■ **Brief**: Below are some records; reproduce every one of them exactly.

■ **Input for this task**:
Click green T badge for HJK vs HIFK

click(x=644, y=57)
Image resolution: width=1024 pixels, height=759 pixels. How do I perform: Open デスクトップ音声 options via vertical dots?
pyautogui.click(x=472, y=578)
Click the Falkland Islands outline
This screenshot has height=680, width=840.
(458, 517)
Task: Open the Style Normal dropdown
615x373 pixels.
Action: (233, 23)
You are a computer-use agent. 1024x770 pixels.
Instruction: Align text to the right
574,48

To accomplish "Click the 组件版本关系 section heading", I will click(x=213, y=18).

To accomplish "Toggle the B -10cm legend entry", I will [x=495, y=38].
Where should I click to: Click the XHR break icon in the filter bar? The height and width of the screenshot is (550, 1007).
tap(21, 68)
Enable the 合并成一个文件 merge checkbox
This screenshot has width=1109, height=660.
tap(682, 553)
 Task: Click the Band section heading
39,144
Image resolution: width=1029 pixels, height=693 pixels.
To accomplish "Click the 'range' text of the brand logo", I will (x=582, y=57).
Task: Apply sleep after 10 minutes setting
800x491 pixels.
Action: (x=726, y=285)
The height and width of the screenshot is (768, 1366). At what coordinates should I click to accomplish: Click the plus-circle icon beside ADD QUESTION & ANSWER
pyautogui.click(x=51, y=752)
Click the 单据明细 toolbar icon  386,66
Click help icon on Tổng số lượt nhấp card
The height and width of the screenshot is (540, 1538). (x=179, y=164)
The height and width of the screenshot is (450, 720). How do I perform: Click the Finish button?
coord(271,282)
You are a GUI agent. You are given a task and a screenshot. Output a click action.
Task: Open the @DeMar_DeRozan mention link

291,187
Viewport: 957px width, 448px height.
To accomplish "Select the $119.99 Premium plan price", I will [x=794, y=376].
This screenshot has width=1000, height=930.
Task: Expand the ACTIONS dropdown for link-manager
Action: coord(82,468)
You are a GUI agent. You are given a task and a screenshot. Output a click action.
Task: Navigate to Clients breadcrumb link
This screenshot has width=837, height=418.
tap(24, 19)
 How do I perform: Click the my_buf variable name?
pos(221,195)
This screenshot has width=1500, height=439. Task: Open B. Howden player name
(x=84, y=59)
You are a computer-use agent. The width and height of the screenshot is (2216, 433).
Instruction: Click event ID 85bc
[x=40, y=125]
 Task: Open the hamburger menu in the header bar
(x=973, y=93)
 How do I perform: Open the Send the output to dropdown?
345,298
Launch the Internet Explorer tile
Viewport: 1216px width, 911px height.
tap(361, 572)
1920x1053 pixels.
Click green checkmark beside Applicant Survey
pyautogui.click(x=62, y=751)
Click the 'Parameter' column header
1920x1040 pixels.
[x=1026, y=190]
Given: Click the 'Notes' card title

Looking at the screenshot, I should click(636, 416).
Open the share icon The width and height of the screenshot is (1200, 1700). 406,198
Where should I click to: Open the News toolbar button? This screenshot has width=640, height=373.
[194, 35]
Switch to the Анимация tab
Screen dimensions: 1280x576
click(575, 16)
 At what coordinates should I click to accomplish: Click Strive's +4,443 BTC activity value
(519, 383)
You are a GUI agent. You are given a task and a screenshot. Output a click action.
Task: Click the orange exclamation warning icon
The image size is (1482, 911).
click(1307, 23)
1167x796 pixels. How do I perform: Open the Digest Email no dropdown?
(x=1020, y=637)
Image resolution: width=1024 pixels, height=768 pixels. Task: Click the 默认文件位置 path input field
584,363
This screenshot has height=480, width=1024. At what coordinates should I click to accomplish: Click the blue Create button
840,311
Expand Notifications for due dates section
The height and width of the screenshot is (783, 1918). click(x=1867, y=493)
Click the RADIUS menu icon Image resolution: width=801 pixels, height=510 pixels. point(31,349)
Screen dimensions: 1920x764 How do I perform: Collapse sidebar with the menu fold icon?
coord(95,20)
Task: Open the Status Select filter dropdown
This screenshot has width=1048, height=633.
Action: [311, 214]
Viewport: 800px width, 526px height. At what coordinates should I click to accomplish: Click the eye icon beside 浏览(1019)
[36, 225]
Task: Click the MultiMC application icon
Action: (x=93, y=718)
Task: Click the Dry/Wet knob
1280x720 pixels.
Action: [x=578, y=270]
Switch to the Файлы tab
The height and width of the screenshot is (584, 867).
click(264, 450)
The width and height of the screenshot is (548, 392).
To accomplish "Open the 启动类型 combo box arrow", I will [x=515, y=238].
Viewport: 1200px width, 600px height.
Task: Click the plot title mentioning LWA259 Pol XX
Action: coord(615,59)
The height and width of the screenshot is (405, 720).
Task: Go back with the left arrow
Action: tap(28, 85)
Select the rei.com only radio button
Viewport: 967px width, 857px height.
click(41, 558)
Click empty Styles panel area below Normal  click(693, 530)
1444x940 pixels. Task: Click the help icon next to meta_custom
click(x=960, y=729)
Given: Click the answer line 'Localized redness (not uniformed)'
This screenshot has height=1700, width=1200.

■ **Exercise output**:
Click green T badge for HJK vs HIFK

click(x=644, y=57)
Image resolution: width=1024 pixels, height=759 pixels. How do I perform: Open デスクトップ音声 options via vertical dots?
pyautogui.click(x=472, y=578)
Click the Falkland Islands outline
This screenshot has height=680, width=840.
(458, 517)
Task: Open the Style Normal dropdown
615x373 pixels.
Action: (233, 23)
You are a computer-use agent. 1024x770 pixels.
Instruction: Align text to the right
574,48

To accomplish "Click the 组件版本关系 section heading", I will click(x=213, y=18).

To accomplish "Toggle the B -10cm legend entry", I will [x=495, y=38].
Where should I click to: Click the XHR break icon in the filter bar? The height and width of the screenshot is (550, 1007).
tap(21, 68)
Enable the 合并成一个文件 merge checkbox
This screenshot has width=1109, height=660.
tap(682, 553)
 Task: Click the Band section heading
39,144
Image resolution: width=1029 pixels, height=693 pixels.
To accomplish "Click the 'range' text of the brand logo", I will (x=582, y=57).
Task: Apply sleep after 10 minutes setting
800x491 pixels.
Action: (x=726, y=285)
The height and width of the screenshot is (768, 1366). At what coordinates should I click to accomplish: Click the plus-circle icon beside ADD QUESTION & ANSWER
pyautogui.click(x=51, y=752)
Click the 单据明细 toolbar icon  386,66
Click help icon on Tổng số lượt nhấp card
The height and width of the screenshot is (540, 1538). (x=179, y=164)
The height and width of the screenshot is (450, 720). How do I perform: Click the Finish button?
coord(271,282)
You are a GUI agent. You are given a task and a screenshot. Output a click action.
Task: Open the @DeMar_DeRozan mention link

291,187
Viewport: 957px width, 448px height.
To accomplish "Select the $119.99 Premium plan price", I will [x=794, y=376].
This screenshot has width=1000, height=930.
Task: Expand the ACTIONS dropdown for link-manager
Action: coord(82,468)
You are a GUI agent. You are given a task and a screenshot. Output a click action.
Task: Navigate to Clients breadcrumb link
This screenshot has width=837, height=418.
tap(24, 19)
 How do I perform: Click the my_buf variable name?
pos(221,195)
This screenshot has width=1500, height=439. Task: Open B. Howden player name
(x=84, y=59)
You are a computer-use agent. The width and height of the screenshot is (2216, 433).
Instruction: Click event ID 85bc
[x=40, y=125]
 Task: Open the hamburger menu in the header bar
(x=973, y=93)
 How do I perform: Open the Send the output to dropdown?
345,298
Launch the Internet Explorer tile
Viewport: 1216px width, 911px height.
tap(361, 572)
1920x1053 pixels.
Click green checkmark beside Applicant Survey
pyautogui.click(x=62, y=751)
Click the 'Parameter' column header
1920x1040 pixels.
[x=1026, y=190]
Given: Click the 'Notes' card title

Looking at the screenshot, I should click(636, 416).
Open the share icon The width and height of the screenshot is (1200, 1700). 406,198
Where should I click to: Open the News toolbar button? This screenshot has width=640, height=373.
[194, 35]
Switch to the Анимация tab
Screen dimensions: 1280x576
click(575, 16)
 At what coordinates should I click to accomplish: Click Strive's +4,443 BTC activity value
(519, 383)
You are a GUI agent. You are given a task and a screenshot. Output a click action.
Task: Click the orange exclamation warning icon
The image size is (1482, 911).
click(1307, 23)
1167x796 pixels. How do I perform: Open the Digest Email no dropdown?
(x=1020, y=637)
Image resolution: width=1024 pixels, height=768 pixels. Task: Click the 默认文件位置 path input field
584,363
This screenshot has height=480, width=1024. At what coordinates should I click to accomplish: Click the blue Create button
840,311
Expand Notifications for due dates section
The height and width of the screenshot is (783, 1918). click(x=1867, y=493)
Click the RADIUS menu icon Image resolution: width=801 pixels, height=510 pixels. point(31,349)
Screen dimensions: 1920x764 How do I perform: Collapse sidebar with the menu fold icon?
coord(95,20)
Task: Open the Status Select filter dropdown
This screenshot has width=1048, height=633.
Action: [311, 214]
Viewport: 800px width, 526px height. At what coordinates should I click to accomplish: Click the eye icon beside 浏览(1019)
[36, 225]
Task: Click the MultiMC application icon
Action: (x=93, y=718)
Task: Click the Dry/Wet knob
1280x720 pixels.
Action: [x=578, y=270]
Switch to the Файлы tab
The height and width of the screenshot is (584, 867).
click(264, 450)
The width and height of the screenshot is (548, 392).
To accomplish "Open the 启动类型 combo box arrow", I will [x=515, y=238].
Viewport: 1200px width, 600px height.
Task: Click the plot title mentioning LWA259 Pol XX
Action: coord(615,59)
The height and width of the screenshot is (405, 720).
Task: Go back with the left arrow
Action: tap(28, 85)
Select the rei.com only radio button
Viewport: 967px width, 857px height.
click(41, 558)
Click empty Styles panel area below Normal  click(693, 530)
1444x940 pixels. Task: Click the help icon next to meta_custom
click(x=960, y=729)
Given: Click the answer line 'Localized redness (not uniformed)'
This screenshot has height=1700, width=1200.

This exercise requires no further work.